Le métier que nous faisons si on le connaît bien, nous isole presque de tous les groupes. De tous ceux qui ont des intérêts à perdre ou à rattraper, de tous ceux qui ont des intérêts à conserver. Notre position et la nature de notre travail font qu’on peut nous aimer aujourd’hui et nous haïr le lendemain. Le journaliste est souvent seul. Donc nous sommes obligés de nous serrer les coudes et de nous défendre. C’est presque un réflexe de minorité.
Mais je pense qu’il y a une erreur à laisser cette propension à faire du terrorisme sur les journalistes prospérer. Ce serait une erreur de considérer que c’est un problème qui concerne les journalistes seuls. C’est une montée des intolérances qui peut aller très loin et qui développe d’énormes réflexes de peur chez nos concitoyens.
Nous devons tous en tant que Sénégalais nous repositionner pour ne pas perdre cette liberté d’expression, cette convivialité dans la divergence qui nous caractérisait. Il faut qu’on nous laisse vivre en paix. Dans le respect de l’autre et dans l’amour de l’autre.
En trente ans de carrière, avez-vous déjà été confrontée au sexisme ?

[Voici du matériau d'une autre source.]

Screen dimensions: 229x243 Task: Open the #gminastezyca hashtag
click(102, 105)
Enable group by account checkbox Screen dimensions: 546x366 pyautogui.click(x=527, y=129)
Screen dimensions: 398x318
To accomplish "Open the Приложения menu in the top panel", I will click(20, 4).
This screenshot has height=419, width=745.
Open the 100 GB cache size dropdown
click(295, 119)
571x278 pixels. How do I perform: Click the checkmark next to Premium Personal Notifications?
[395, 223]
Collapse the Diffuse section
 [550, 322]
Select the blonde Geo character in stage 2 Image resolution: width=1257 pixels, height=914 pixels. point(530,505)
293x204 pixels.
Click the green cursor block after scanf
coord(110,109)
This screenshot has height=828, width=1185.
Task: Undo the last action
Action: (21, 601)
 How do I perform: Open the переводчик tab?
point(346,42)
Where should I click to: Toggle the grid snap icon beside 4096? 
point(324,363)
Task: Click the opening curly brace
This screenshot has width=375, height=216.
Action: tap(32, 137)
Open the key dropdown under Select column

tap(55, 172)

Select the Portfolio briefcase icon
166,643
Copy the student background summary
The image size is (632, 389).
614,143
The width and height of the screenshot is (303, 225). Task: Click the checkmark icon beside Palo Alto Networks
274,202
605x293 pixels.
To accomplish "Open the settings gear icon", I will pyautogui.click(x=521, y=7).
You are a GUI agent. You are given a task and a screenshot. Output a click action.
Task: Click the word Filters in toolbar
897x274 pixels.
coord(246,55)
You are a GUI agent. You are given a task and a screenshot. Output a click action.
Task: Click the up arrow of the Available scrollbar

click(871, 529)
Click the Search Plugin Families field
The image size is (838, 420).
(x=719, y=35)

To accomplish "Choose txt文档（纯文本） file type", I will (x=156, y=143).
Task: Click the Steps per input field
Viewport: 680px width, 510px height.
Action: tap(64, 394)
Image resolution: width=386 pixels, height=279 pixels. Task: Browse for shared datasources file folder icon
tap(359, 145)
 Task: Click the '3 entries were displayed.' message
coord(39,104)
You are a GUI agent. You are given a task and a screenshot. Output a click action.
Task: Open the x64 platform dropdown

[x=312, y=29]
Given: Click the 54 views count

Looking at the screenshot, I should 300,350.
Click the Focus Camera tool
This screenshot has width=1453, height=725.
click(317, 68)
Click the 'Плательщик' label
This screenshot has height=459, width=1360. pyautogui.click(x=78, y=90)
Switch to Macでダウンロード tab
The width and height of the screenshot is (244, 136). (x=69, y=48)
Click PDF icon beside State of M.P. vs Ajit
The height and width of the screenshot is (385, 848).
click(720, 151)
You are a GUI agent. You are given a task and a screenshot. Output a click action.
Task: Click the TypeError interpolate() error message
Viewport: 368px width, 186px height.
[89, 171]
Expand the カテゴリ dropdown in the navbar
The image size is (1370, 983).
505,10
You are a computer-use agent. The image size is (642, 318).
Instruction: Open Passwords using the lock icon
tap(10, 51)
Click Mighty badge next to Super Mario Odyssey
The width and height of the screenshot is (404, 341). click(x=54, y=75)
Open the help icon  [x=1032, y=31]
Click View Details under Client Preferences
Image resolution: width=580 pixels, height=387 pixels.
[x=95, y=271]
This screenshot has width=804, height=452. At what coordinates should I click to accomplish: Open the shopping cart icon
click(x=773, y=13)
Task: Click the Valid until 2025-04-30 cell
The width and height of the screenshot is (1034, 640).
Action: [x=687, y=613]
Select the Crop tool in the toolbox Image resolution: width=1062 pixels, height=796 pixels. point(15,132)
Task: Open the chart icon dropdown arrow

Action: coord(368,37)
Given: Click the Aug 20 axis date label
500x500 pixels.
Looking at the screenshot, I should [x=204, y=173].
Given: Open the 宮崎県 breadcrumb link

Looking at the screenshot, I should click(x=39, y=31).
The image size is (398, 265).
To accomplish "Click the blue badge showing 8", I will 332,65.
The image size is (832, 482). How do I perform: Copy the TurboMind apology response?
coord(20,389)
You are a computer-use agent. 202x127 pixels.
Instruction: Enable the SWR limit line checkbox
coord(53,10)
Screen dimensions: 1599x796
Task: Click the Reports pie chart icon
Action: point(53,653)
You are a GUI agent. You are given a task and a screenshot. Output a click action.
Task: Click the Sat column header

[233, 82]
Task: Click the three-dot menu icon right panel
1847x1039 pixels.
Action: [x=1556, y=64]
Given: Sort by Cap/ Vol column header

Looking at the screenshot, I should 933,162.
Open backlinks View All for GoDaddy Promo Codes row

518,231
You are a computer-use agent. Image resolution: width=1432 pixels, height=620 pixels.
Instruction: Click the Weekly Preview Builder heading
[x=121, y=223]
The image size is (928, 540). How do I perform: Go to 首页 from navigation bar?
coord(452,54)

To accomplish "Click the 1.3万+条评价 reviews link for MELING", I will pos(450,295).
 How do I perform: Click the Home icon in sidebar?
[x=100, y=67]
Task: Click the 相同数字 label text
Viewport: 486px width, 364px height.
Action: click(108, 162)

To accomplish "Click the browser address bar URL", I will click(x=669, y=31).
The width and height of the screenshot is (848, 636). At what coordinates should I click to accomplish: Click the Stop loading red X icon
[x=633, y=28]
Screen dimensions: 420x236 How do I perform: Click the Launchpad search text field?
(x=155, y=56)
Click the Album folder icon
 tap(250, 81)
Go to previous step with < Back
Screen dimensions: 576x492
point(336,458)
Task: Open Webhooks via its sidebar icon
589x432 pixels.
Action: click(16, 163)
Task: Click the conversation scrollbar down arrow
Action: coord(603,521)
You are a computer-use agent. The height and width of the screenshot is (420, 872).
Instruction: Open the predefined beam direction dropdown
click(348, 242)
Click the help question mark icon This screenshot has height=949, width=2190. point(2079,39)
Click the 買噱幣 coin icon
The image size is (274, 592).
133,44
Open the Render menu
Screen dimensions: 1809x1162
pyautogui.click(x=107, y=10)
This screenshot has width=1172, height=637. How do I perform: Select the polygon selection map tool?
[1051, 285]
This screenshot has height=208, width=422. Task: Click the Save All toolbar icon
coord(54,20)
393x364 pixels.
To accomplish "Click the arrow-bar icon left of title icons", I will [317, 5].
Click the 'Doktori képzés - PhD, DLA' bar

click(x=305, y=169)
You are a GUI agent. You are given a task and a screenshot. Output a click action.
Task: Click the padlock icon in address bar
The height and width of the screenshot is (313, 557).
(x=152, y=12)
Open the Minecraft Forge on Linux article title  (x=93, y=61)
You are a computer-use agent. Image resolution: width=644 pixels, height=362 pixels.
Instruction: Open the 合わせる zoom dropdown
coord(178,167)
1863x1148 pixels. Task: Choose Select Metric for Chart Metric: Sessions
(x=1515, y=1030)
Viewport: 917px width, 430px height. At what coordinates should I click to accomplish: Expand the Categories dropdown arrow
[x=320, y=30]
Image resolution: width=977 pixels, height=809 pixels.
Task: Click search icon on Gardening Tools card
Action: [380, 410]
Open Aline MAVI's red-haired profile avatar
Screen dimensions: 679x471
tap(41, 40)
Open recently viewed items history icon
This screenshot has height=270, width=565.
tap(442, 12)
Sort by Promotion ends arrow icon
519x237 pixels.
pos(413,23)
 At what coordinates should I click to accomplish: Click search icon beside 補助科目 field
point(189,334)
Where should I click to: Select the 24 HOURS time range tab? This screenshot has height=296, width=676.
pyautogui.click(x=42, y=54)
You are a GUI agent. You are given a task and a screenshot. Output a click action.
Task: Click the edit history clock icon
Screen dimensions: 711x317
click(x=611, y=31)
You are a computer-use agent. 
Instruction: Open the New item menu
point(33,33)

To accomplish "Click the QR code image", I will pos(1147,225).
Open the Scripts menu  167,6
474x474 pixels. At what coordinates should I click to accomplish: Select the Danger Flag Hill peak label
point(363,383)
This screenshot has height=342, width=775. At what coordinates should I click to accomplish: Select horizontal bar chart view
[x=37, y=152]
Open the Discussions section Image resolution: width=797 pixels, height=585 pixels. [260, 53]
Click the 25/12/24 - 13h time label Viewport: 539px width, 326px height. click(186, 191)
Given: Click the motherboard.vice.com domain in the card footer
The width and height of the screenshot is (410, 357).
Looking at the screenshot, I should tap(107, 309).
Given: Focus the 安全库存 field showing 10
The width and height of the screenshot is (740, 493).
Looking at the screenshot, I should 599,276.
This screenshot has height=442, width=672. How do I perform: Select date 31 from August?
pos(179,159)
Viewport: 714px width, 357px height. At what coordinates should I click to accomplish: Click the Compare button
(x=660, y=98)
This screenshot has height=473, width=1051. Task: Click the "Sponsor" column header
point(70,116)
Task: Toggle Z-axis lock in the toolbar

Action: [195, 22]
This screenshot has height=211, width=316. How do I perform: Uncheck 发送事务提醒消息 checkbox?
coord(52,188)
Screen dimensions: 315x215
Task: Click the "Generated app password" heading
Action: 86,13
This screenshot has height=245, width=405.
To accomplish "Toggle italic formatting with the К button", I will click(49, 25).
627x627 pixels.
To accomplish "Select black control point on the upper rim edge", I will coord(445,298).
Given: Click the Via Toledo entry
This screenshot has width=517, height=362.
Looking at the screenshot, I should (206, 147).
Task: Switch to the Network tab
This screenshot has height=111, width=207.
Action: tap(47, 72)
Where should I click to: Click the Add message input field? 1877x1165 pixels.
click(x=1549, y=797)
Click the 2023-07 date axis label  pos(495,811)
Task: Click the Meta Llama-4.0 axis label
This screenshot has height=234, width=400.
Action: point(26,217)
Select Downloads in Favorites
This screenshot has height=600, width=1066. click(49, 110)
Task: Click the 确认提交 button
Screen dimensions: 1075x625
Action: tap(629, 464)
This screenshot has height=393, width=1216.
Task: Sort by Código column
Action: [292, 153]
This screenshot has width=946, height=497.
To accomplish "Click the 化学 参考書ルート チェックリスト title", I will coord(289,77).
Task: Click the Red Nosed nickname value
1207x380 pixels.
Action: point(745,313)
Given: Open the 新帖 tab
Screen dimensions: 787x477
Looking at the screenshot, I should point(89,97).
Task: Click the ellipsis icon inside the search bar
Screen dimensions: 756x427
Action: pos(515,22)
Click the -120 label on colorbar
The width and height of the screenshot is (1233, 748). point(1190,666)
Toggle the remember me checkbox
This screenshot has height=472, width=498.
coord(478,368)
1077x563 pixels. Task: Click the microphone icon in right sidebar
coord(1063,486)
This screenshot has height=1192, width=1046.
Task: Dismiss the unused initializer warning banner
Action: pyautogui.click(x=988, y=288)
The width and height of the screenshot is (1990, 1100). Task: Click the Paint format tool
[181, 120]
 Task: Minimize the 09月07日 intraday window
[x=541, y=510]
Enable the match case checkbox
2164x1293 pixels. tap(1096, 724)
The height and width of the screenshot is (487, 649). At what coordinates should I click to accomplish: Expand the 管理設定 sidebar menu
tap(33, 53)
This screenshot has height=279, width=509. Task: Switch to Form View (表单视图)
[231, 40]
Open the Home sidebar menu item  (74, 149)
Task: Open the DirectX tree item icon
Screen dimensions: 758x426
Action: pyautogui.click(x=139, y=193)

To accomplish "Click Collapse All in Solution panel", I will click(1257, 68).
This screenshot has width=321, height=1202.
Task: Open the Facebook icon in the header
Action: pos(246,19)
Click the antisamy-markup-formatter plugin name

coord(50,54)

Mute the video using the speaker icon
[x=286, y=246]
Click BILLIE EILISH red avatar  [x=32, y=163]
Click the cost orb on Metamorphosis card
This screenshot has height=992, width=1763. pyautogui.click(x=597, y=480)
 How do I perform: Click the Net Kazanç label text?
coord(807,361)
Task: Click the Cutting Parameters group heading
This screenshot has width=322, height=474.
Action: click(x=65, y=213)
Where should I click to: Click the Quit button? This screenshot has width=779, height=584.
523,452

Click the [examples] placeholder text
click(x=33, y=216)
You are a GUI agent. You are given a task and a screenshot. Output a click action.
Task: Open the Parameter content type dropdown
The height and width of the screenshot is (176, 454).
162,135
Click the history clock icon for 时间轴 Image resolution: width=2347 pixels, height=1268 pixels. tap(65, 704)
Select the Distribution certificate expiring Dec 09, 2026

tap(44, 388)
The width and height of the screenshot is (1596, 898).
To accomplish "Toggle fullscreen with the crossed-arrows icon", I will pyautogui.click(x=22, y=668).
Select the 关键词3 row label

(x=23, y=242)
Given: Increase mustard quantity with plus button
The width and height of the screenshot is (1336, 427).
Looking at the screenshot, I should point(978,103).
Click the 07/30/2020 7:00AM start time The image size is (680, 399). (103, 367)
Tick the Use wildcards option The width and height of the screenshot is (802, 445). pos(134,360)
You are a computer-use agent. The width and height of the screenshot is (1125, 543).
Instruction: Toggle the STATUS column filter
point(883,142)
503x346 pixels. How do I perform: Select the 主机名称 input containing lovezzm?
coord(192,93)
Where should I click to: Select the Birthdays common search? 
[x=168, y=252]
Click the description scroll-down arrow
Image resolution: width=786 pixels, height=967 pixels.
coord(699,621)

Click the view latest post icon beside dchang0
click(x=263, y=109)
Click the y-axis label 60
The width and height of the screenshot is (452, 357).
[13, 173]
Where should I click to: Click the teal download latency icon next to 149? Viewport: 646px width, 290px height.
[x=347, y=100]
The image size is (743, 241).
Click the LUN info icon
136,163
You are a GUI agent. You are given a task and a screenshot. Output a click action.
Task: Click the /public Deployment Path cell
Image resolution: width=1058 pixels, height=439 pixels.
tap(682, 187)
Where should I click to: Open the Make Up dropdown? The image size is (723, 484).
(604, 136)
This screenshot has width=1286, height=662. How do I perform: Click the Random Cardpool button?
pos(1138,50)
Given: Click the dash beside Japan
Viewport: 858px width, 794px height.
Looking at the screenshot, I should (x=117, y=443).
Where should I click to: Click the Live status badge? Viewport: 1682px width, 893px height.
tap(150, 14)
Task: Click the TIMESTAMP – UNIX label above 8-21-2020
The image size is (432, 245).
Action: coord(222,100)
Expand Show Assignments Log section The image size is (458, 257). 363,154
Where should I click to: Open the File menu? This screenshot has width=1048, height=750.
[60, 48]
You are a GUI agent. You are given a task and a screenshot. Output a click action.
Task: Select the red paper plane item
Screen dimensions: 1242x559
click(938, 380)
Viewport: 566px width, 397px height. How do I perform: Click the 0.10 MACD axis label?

Moi je suis une « chèvre » (rires). On ne me tue pas en catimini. Même si j’ai été confronté au sexisme, je pense que ce n’était pas en mode harcèlement ou manque de respect. Il est arrivé qu’on m’adresse des compliments sexistes faisant référence à votre corps, votre ligne. C’est maintenant que j’en ai une claire conscience que je me rends compte que c’était du sexisme. Mais il n’y avait rien d’agressif. Je pense qu’il faut aussi savoir raison garder. Partout où les hommes et les femmes se retrouvent, il y a un jeu de séduction conscient ou inconscient qui se développe.
Mais il faut savoir jusqu’où on est dans le jeu de séduction du genre « tu es belle », « tu es charmante », « tu es beau », « tu es bien habillé aujourd’hui ». Il faut savoir détecter quand ça commence à devenir du harcèlement. Sinon j’ai toujours eu la chance de travailler avec des hommes qui étaient mes mentors avec une relation toujours saine.
Un conseil pour les femmes journalistes ?
Il faut jouer dans le milieu du travail la carte de la compétence, de la rigueur et faire preuve d’une forte personnalité qui vous protégera aussi dans la rédaction et sur le terrain surtout face à une catégorie de personne ressource qui du fait de leur pouvoir et leur avoir peuvent se croire tout permis.